### What to produce
Only the lines that hold "agent" should be in the answer, each copied from the data below.

### Stored entries
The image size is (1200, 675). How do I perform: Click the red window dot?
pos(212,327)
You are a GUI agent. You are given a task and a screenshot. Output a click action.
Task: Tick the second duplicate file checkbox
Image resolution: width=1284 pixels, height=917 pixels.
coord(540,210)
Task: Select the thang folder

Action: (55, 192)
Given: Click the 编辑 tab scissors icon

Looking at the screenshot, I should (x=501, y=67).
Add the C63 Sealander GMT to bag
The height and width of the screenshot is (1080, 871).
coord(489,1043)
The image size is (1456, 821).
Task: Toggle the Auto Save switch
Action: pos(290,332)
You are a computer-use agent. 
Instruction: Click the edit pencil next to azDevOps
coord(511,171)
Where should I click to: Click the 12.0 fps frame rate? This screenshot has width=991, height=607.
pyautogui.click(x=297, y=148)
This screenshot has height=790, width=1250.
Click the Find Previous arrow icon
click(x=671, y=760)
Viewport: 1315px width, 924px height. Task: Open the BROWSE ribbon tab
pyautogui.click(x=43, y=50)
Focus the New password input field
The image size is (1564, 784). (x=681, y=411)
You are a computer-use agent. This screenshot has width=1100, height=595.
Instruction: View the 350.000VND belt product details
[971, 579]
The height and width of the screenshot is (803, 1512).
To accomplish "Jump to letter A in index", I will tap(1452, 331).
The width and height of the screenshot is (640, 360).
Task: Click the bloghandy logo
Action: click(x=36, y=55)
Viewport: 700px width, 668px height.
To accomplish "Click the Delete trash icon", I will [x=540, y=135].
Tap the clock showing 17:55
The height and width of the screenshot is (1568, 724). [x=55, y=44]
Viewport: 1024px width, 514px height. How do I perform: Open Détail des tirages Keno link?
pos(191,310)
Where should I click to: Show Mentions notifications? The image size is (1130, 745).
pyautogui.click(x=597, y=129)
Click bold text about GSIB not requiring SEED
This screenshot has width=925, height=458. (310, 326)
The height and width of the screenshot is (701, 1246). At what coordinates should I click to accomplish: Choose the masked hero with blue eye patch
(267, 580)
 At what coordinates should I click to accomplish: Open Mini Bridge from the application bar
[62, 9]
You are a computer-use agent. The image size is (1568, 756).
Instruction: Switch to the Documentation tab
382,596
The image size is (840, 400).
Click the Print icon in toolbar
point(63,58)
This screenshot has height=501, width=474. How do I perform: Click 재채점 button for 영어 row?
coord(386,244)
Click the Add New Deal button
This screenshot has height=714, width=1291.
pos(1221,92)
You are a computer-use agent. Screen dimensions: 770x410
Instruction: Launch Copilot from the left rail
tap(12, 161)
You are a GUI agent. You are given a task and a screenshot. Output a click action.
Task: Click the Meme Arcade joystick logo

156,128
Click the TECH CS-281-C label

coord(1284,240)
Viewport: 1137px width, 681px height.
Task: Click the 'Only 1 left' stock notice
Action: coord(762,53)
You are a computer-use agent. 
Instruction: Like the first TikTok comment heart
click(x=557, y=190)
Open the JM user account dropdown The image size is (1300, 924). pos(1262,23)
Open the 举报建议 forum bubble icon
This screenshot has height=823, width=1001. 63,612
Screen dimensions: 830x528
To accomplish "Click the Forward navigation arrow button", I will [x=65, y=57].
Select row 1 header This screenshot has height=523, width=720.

### Answer to the problem
You are a GUI agent. You are given a task and a screenshot. Output a click action.
You are a computer-use agent. 
You are a computer-use agent. This screenshot has width=1100, height=595.
You are a computer-use agent. The image size is (1568, 756).
You are a computer-use agent. Screen dimensions: 770x410
You are a GUI agent. You are given a task and a screenshot. Output a click action.
You are a computer-use agent. 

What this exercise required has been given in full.